CONSEGNA SCRITTA 1
Rispondi alle seguenti domande sul testo relativo all'energia sostenibile.
(a) Quale anno è stato proclamato anno internazionale dell'energia sostenibile?
(b) In quali giorni si è tenuta la Conferenza internazionale nota come Rio + 20?
(c) Qual è il numero della Risoluzione delle Nazioni Unite del 20 dicembre 2010?

TESTO DA LEGGERE
········
Di Francesco Buonomenna – Università degli Studi di Salerno

Il profilarsi progressivo di un interesse globale alla sicurezza energetica, alla tutela ambientale ed allo sviluppo sostenibile della società, hanno comportato un ampliamento dell’interesse del settore energetico, dal piano meramente interno statale a quello del diritto internazionale, richiedendo soluzioni comuni per i diversi profili connessi e interessanti tale settore. Dall’inizio del terzo millennio l’energia è divenuta così un nucleo vitale di interesse della Comunità degli Stati, non a caso a seguito della Risoluzione delle Nazioni Unite del 20 dicembre 2010 n. 65/151, l’Assemblea Generale delle Nazioni Unite ha proclamato l’anno 2012 come anno internazionale dell’energia sostenibile. Rilevante, si pone per la prima volta la nozione di energia sostenibile emersa dalla richiamata risoluzione intesa come “l’energia prodotta ed utilizzata in modo tale da poter sostenere lo sviluppo umano a lungo termine in tutti suoi aspetti sociali, economici e ambientali”. La rilevanza e l’incidenza della nozione di energia sostenibile si è posta successivamente al centro dell’attenzione degli Stati in sede di Conferenza internazionale del 20-22 giugno 2012 più nota come Rio + 20: gli Stati hanno sviluppato il tema del settore energetico nella prospettiva dello sviluppo sostenibile. Nonostante le varie critiche poste agli ambiziosi obiettivi prefissati con la Conferenza di Rio, certamente un risultato positivo è stato ricondotto alla trattazione e valorizzazione di settori, come quello energetico, che fino ad un decennio fa venivano sviluppati a livello universale solo in parte. Per tali settori la prospettiva di inquadramento si presentava segmentata a livello sovranazionale ed in ogni caso non proiettata verso una dimensione di sviluppo sostenibile.
········
RIGHE FORNITE
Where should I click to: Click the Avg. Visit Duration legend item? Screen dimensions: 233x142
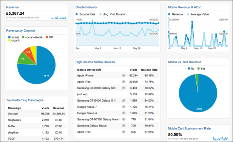[113, 14]
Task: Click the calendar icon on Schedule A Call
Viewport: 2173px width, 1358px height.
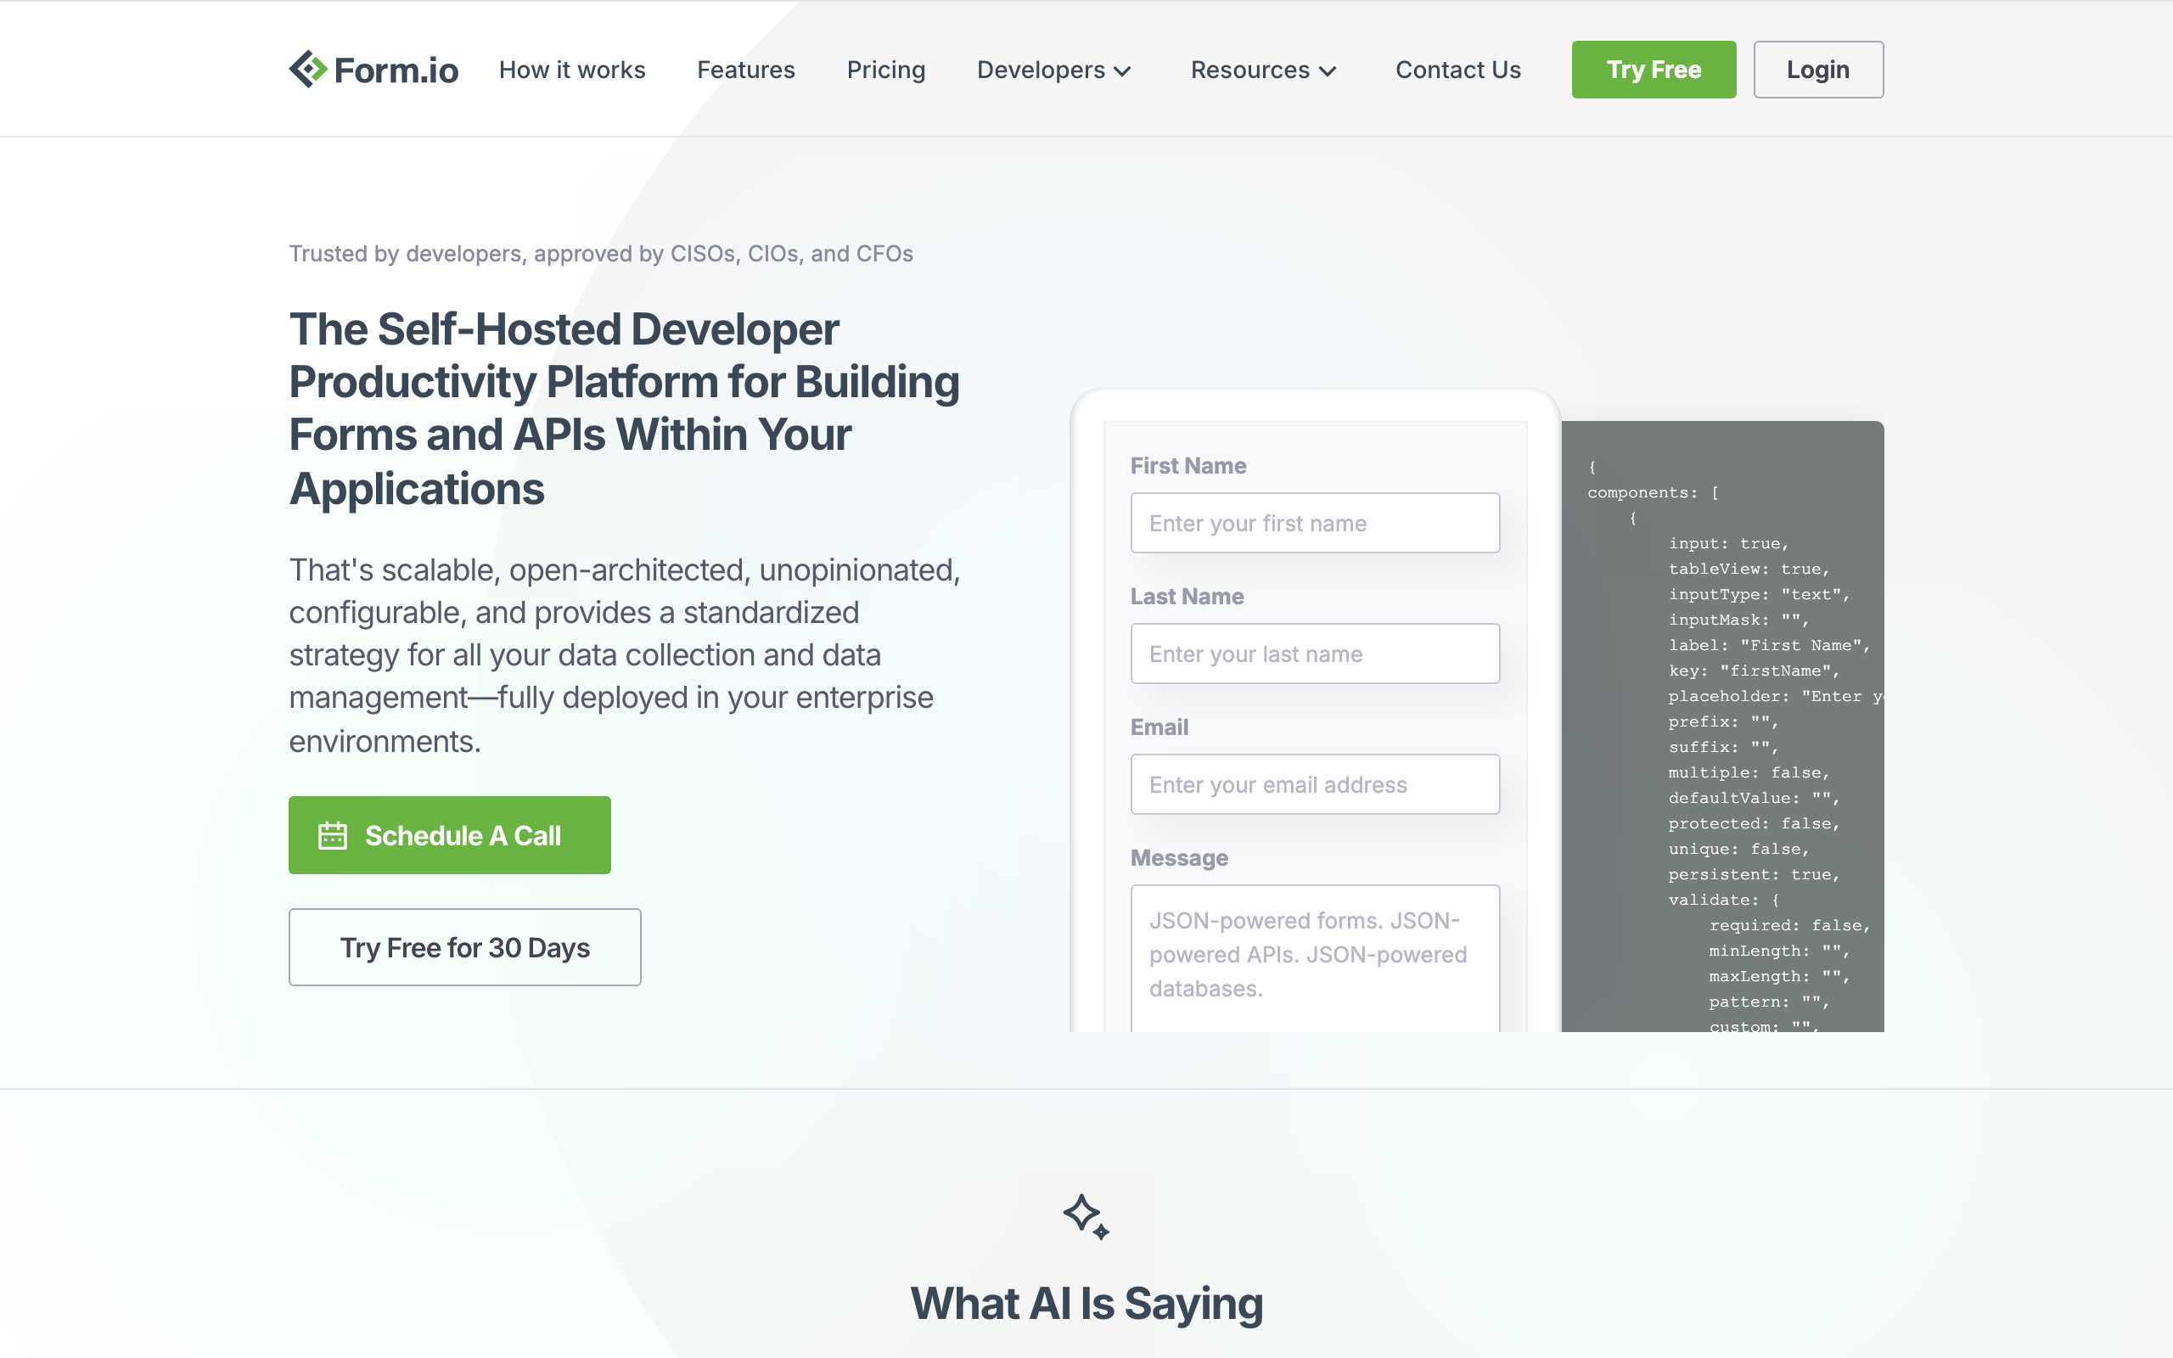Action: (332, 835)
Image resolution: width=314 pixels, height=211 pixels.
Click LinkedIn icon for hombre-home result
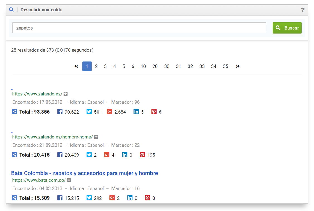tap(125, 155)
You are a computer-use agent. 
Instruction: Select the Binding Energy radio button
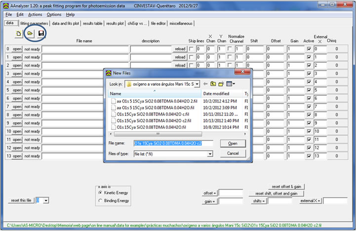100,200
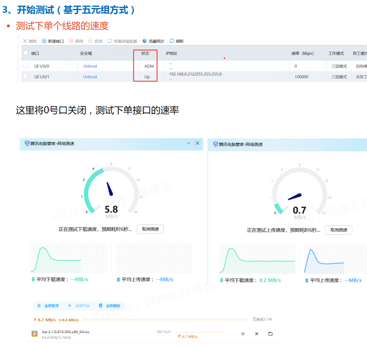Click the 流量统计 traffic statistics icon
This screenshot has width=367, height=348.
(x=145, y=41)
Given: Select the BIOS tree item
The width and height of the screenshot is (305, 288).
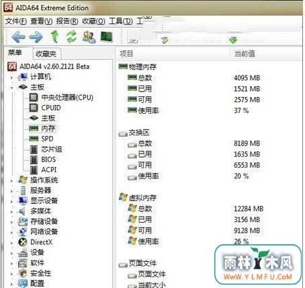Looking at the screenshot, I should [43, 159].
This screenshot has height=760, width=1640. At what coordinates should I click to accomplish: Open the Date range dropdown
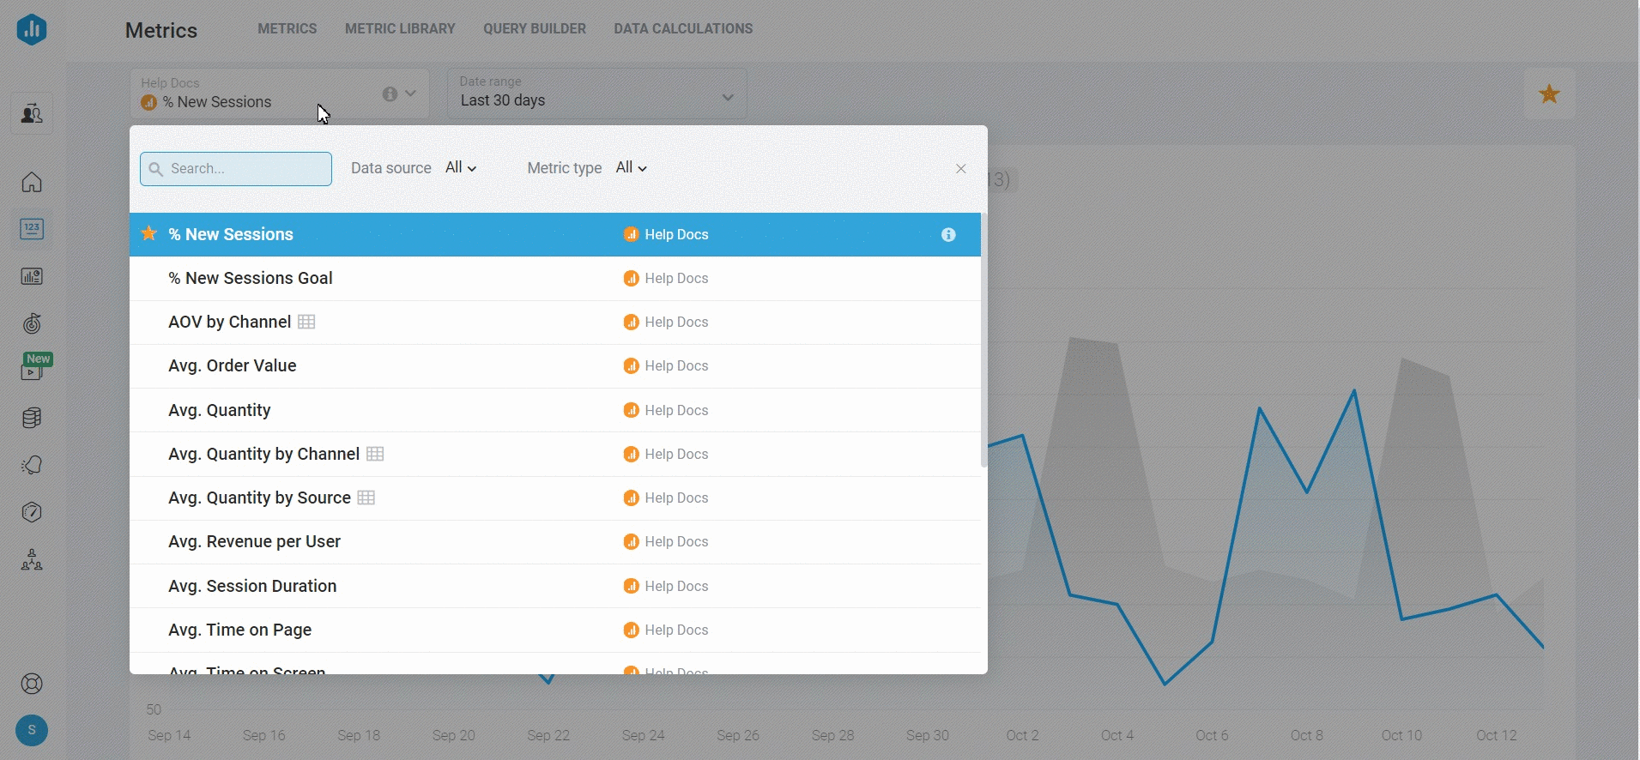pyautogui.click(x=596, y=93)
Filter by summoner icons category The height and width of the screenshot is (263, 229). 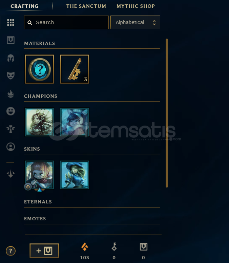(11, 147)
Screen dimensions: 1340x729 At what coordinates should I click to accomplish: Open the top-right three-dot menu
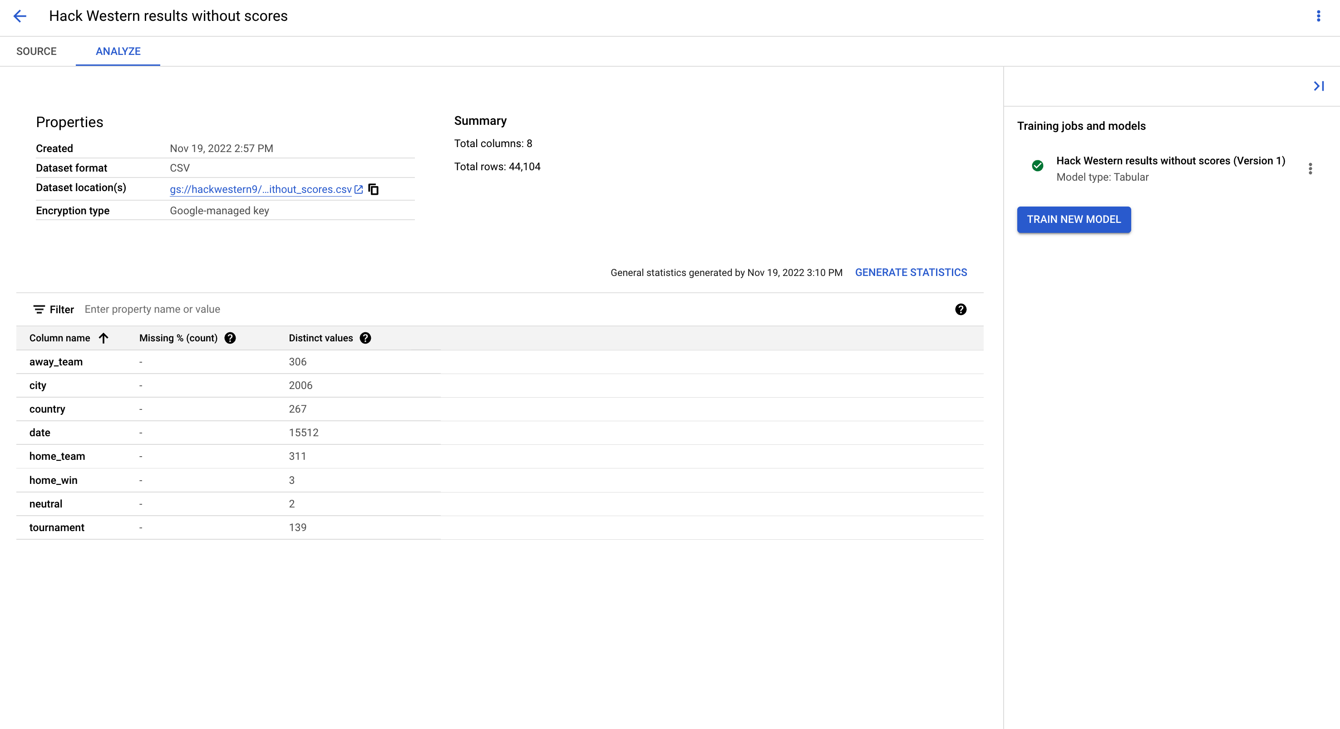1318,16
········
CONSEGNA SCRITTA 2
Disponi in un elenco numerato le righe fornite, dalla riga che contiene "Screen dimensions: 1340x729" fino alla fine delle righe, estremi inclusi. Tralascia le righe vuote e non includere le immagini.

SVOLGIMENTO ESERCIZIO 1
(a) Il 2012.
(b) Dal 20 al 22 giugno 2012.
(c) La n. 65/151.

SVOLGIMENTO ESERCIZIO 2
1. Screen dimensions: 1340x729 At what coordinates should I click to accomplish: Open the top-right three-dot menu
2. 1318,16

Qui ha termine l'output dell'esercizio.